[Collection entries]

------------------------------

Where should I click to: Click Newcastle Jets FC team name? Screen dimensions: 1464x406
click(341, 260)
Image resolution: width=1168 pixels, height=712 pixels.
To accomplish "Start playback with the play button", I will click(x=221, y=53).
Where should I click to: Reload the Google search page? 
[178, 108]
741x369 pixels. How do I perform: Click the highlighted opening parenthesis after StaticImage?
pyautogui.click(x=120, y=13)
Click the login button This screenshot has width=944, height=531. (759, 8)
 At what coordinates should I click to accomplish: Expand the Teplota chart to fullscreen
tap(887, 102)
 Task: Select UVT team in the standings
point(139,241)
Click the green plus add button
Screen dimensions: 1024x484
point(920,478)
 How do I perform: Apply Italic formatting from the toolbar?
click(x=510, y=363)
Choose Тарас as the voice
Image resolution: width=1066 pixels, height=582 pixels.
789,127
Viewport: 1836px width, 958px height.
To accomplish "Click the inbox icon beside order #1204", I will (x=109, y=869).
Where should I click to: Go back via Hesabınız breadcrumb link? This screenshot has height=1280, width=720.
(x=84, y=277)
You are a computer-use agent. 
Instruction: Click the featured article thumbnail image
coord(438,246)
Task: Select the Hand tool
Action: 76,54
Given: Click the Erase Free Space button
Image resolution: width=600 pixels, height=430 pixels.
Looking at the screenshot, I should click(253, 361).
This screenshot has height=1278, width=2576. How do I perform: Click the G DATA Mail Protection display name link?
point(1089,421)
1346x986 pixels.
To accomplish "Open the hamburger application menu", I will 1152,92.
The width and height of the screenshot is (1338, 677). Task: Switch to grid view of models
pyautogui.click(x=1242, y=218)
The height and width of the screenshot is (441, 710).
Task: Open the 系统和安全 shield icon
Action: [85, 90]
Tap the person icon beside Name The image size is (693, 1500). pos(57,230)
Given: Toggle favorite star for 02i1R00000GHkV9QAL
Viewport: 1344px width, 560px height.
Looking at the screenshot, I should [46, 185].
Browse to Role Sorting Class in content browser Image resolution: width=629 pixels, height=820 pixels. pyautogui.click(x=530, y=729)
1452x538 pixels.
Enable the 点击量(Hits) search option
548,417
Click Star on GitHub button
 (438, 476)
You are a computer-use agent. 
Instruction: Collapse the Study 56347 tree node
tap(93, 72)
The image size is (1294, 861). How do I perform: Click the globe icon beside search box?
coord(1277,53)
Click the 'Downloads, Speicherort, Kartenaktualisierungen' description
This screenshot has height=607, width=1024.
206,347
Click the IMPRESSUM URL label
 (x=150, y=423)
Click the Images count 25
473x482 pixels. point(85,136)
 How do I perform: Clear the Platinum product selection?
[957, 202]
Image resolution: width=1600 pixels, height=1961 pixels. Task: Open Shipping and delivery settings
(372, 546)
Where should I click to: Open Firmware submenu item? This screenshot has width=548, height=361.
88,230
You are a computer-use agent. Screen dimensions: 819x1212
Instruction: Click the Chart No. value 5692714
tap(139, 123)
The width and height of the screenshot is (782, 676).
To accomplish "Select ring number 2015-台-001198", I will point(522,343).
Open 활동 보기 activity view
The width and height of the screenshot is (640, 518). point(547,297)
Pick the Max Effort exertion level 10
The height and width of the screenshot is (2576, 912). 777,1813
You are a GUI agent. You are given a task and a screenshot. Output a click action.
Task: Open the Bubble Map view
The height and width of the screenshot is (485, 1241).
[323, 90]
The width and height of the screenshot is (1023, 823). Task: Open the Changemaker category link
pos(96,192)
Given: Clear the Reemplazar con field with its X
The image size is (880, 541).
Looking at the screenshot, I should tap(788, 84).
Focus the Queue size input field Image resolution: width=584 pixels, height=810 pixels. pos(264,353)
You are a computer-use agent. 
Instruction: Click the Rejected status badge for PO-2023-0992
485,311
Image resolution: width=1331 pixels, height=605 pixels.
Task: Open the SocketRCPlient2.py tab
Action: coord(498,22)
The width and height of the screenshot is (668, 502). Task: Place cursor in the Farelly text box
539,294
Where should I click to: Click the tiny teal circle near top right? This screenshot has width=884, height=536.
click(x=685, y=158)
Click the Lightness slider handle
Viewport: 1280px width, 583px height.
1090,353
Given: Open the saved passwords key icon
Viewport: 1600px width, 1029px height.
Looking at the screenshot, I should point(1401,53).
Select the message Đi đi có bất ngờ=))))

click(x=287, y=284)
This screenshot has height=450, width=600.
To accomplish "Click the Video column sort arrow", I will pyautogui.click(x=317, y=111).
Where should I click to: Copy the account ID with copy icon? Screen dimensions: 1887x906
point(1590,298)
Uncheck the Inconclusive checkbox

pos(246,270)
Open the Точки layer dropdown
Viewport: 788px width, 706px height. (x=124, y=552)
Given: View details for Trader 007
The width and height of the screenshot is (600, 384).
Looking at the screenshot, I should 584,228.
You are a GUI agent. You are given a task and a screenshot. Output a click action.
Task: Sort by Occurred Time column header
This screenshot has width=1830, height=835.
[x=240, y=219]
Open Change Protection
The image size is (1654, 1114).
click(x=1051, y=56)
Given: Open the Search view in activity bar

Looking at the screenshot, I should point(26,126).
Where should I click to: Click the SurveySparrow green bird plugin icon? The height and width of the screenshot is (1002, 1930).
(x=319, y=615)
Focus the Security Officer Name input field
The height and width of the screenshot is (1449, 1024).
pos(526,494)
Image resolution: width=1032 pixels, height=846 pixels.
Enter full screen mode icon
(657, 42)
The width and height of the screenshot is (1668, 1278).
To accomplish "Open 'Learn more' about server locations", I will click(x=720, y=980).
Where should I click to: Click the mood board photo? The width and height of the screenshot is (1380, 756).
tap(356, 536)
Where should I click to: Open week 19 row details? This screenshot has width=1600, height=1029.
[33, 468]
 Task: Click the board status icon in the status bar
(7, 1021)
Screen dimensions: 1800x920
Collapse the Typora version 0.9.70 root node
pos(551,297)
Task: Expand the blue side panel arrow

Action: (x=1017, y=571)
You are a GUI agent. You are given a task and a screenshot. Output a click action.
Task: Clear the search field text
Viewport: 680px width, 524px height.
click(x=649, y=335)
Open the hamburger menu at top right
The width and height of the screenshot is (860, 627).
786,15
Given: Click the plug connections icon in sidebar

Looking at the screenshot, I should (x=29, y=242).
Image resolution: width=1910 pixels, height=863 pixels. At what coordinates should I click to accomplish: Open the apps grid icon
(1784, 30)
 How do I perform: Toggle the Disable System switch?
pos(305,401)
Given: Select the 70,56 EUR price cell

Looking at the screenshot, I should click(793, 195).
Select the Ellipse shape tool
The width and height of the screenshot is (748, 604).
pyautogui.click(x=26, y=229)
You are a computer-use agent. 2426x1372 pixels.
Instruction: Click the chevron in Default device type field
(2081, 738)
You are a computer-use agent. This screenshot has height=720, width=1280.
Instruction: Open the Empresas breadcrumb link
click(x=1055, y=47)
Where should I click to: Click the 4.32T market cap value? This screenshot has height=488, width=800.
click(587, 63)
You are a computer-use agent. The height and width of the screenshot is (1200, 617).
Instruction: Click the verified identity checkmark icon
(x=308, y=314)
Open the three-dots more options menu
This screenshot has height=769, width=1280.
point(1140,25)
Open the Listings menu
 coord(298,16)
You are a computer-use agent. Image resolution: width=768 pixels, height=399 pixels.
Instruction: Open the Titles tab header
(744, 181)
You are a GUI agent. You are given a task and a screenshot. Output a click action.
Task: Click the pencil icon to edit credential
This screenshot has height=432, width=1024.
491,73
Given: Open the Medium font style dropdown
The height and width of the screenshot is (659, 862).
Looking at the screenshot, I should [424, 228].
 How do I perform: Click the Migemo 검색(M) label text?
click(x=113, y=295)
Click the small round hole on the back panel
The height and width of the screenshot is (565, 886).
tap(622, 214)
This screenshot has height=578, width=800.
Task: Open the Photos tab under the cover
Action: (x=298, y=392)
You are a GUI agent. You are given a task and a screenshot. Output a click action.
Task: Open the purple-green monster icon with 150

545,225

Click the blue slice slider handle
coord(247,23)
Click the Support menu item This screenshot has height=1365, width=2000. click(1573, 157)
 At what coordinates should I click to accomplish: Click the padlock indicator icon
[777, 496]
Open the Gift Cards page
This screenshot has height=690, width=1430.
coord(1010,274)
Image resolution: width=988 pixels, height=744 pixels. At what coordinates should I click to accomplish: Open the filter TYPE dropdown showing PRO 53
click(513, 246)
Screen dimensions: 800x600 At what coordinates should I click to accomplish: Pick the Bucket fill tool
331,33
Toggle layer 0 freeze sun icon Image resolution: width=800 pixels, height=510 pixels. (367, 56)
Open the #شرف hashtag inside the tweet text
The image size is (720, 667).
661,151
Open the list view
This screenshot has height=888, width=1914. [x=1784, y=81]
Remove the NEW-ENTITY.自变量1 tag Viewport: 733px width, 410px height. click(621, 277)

------------------------------

• **Assigned task**: All lines from the one that holds "Toggle layer 0" through the end of the records are to be returned exactly, including both boundary lines, and no others.

• **Solution below**:
Toggle layer 0 freeze sun icon Image resolution: width=800 pixels, height=510 pixels. (367, 56)
Open the #شرف hashtag inside the tweet text
The image size is (720, 667).
661,151
Open the list view
This screenshot has height=888, width=1914. [x=1784, y=81]
Remove the NEW-ENTITY.自变量1 tag Viewport: 733px width, 410px height. click(621, 277)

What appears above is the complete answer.